I move amendment No. 1:
To add a further subsection as follows:
"(7) This Act shall continue in force until 31st December, 1966, and shall then expire".
As Deputy Cosgrave made perfectly clear yesterday, we in Fine Gael felt that, in the crisis which the dithering of this Government allowed to develop, it was necessary that there should be powers to protect the community as a whole. He made it clear that we in Fine Gael had in mind the people whose lives and whose livelihoods would depend on a continuance of electric power: those who were in iron lungs in hospitals, babies in incubators in hospitals, people about to undergo urgent operations. On the other hand, we had in mind the farmers who are committed to milking machines and who would not be able to milk their cows in the absence of electricity, and who, as I am sure many Deputies are aware, found themselves in grave difficulty when power was cut off some three weeks ago. We also had in mind the necessity to keep perishable goods in cold storage so that they would not rot and that food would not be lost. We also wanted to ensure that the 180,000 people engaged in industry depending on electric power would not have their livelihoods taken away from them.
For all those reasons we felt, even though this crisis had developed because of the dithering of Fianna Fáil, it was necessary that even at this late hour, there should be power to cope with it and to ensure that damage would not be done. Yesterday Deputy Cosgrave made it clear—and we want again to reiterate it today—that this is not the time, at a moment of crisis, at which permanent legislation should be enacted to deal with what is undoubtedly a delicate problem. We believe this matter should be considered in the calmer atmosphere that will, we hope and trust, prevail when this crisis has passed. We believe it should have been considered by the Government in the calmer atmosphere that arose after the 1961 crisis, and in the five years which the Government had to deal with it since. So far as anyone can see they did nothing whatever to deal with it in that period.

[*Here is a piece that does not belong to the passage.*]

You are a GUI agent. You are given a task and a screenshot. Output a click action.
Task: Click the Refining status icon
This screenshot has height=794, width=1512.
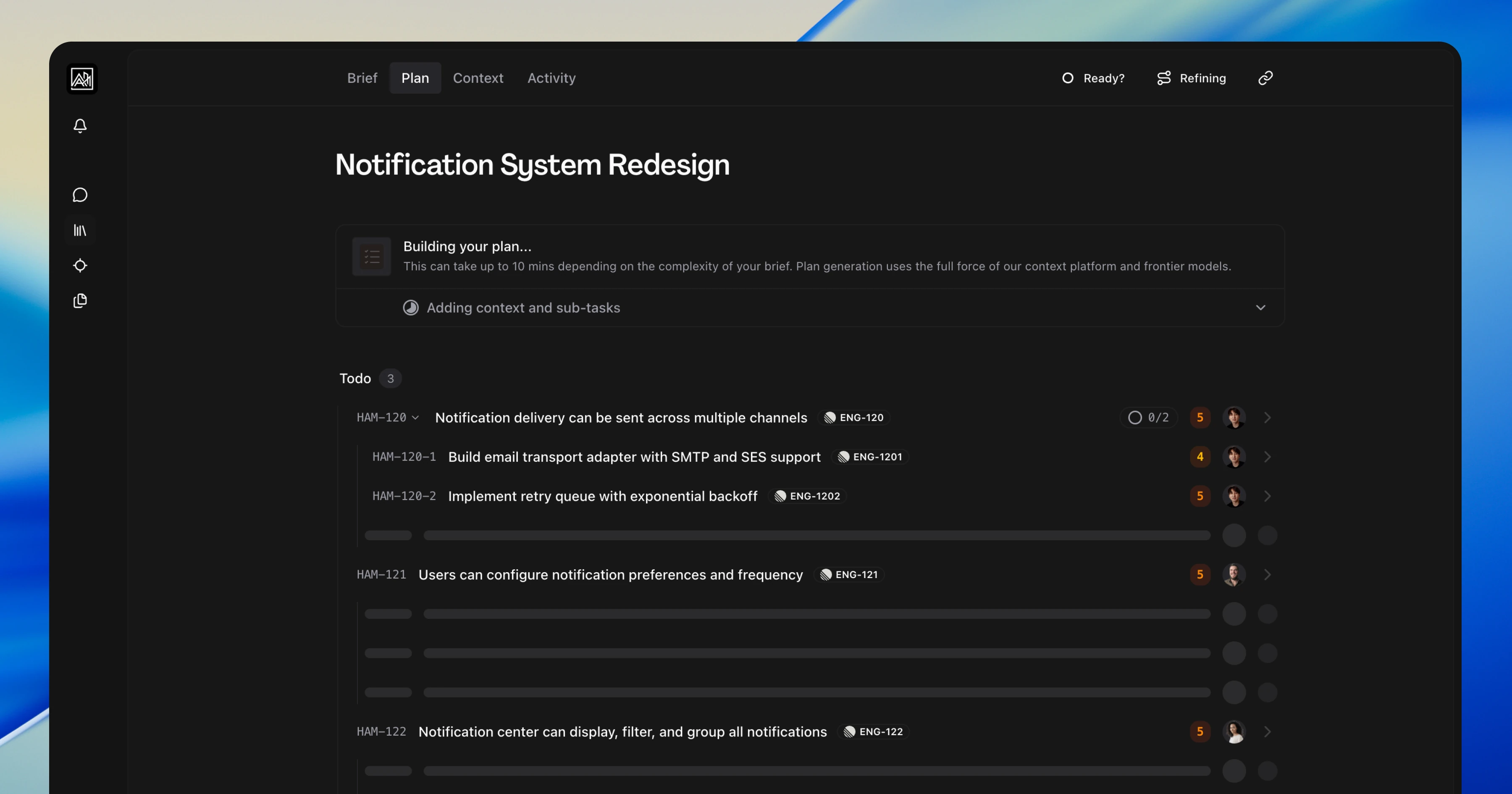point(1164,78)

Accordingly, we suggest that the proper way to deal with the situation is to give this power to the Government —and it is only to the Government that it can be given—for the moment, but to ensure by limitation on that power in point of time that the Government will come back to the Dáil and put before it and the country a proper comprehensive scheme to deal with these problems, as they should have done in the past five years.
A time of crisis is never the time to deal with a matter such as this. A time of crisis begets necessarily in our view, certain guillotine arrangements for the purpose of discussing and putting through a Bill to deal with these difficulties, but certainly under the threat of a guillotine motion, and in the circumstances in which we have had two days for discussions on this Bill, is not the time to enact permanent legislation to cover such an intricate and delicate aspect of labour relations.
The two days, yesterday and today, during which the discussions took place were perhaps the maximum period that could be allowed in the difficulties of the moment, difficulties which, as I have said already, are of the Government's own making. It is nonsense to believe that something thrown up suddenly to the Dáil as its first business, with a guillotine motion hanging over it, will be discussed, considered and examined home in the manner in which permanent legislation should be examined home.
The amendment gives the Government six months grace. Personally I doubt if they deserve that grace after their fumbling futility over the past five years, in the words of Deputy Cosgrave. Someone must be given power to bring to the House a proper comprehensive scheme to cover our labour relations, and to give the Taoiseach, for example, an opportunity as he indicated to the House yesterday of going back in black and white on what he said previously against a Ministry of Labour which, incidentally, was one of the things we put forward in our policy a year ago.